● **Instructions to follow**
Reproduce each record exactly.

● **Exercise materials**
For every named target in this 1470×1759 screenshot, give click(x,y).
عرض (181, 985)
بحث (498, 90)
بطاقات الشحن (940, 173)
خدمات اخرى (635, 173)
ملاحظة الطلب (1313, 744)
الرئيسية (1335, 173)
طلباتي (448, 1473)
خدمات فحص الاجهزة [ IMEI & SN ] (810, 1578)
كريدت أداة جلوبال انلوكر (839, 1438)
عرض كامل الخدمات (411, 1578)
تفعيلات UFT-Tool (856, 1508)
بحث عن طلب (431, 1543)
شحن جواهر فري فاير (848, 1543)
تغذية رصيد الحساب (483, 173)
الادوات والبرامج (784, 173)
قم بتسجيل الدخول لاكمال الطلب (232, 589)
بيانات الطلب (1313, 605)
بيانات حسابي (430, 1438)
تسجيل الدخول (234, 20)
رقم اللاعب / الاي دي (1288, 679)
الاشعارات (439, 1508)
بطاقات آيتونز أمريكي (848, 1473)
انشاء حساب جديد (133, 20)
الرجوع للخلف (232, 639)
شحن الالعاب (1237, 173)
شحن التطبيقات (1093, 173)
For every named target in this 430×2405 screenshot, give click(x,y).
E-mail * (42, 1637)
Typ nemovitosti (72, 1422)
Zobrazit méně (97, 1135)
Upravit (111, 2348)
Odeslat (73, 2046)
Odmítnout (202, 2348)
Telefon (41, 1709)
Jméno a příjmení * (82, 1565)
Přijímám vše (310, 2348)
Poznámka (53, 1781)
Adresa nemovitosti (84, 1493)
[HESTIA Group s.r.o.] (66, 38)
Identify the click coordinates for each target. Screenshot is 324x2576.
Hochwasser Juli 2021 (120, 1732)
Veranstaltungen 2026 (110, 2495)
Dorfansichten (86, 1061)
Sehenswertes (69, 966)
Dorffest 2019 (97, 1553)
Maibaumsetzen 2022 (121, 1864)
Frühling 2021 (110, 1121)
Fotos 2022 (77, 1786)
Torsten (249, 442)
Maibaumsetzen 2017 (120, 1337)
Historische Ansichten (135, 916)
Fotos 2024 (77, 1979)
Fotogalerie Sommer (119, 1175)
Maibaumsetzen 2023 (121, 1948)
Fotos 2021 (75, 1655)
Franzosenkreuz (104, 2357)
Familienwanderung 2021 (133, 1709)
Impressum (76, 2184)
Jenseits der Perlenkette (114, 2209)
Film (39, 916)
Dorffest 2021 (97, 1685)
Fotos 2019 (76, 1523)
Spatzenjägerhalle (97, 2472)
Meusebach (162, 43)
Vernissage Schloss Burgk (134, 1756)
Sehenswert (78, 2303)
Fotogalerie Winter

● **Written solution**
For every named target in this 1470×1759 screenshot, give click(x,y).
عرض (181, 985)
بحث (498, 90)
بطاقات الشحن (940, 173)
خدمات اخرى (635, 173)
ملاحظة الطلب (1313, 744)
الرئيسية (1335, 173)
طلباتي (448, 1473)
خدمات فحص الاجهزة [ IMEI & SN ] (810, 1578)
كريدت أداة جلوبال انلوكر (839, 1438)
عرض كامل الخدمات (411, 1578)
تفعيلات UFT-Tool (856, 1508)
بحث عن طلب (431, 1543)
شحن جواهر فري فاير (848, 1543)
تغذية رصيد الحساب (483, 173)
الادوات والبرامج (784, 173)
قم بتسجيل الدخول لاكمال الطلب (232, 589)
بيانات الطلب (1313, 605)
بيانات حسابي (430, 1438)
تسجيل الدخول (234, 20)
رقم اللاعب / الاي دي (1288, 679)
الاشعارات (439, 1508)
بطاقات آيتونز أمريكي (848, 1473)
انشاء حساب جديد (133, 20)
الرجوع للخلف (232, 639)
شحن الالعاب (1237, 173)
شحن التطبيقات (1093, 173)
For every named target in this 430×2405 screenshot, give click(x,y).
E-mail * (42, 1637)
Typ nemovitosti (72, 1422)
Zobrazit méně (97, 1135)
Upravit (111, 2348)
Odeslat (73, 2046)
Odmítnout (202, 2348)
Telefon (41, 1709)
Jméno a příjmení * (82, 1565)
Přijímám vše (310, 2348)
Poznámka (53, 1781)
Adresa nemovitosti (84, 1493)
[HESTIA Group s.r.o.] (66, 38)
Identify the click coordinates for each target. Screenshot is 324x2576.
Hochwasser Juli 2021 (120, 1732)
Veranstaltungen 2026 (110, 2495)
Dorfansichten (86, 1061)
Sehenswertes (69, 966)
Dorffest 2019 (97, 1553)
Maibaumsetzen 2022 (121, 1864)
Frühling 2021 (110, 1121)
Fotos 2022 (77, 1786)
Torsten (249, 442)
Maibaumsetzen 2017 (120, 1337)
Historische Ansichten (135, 916)
Fotos 2024 (77, 1979)
Fotogalerie Sommer (119, 1175)
Maibaumsetzen 2023 (121, 1948)
Fotos 2021 (75, 1655)
Franzosenkreuz (104, 2357)
Familienwanderung 2021 (133, 1709)
Impressum (76, 2184)
Jenseits der Perlenkette (114, 2209)
Film (39, 916)
Dorffest 2021 (97, 1685)
Fotos 2019 (76, 1523)
Spatzenjägerhalle (97, 2472)
Meusebach (162, 43)
Vernissage Schloss Burgk (134, 1756)
Sehenswert (78, 2303)
Fotogalerie Winter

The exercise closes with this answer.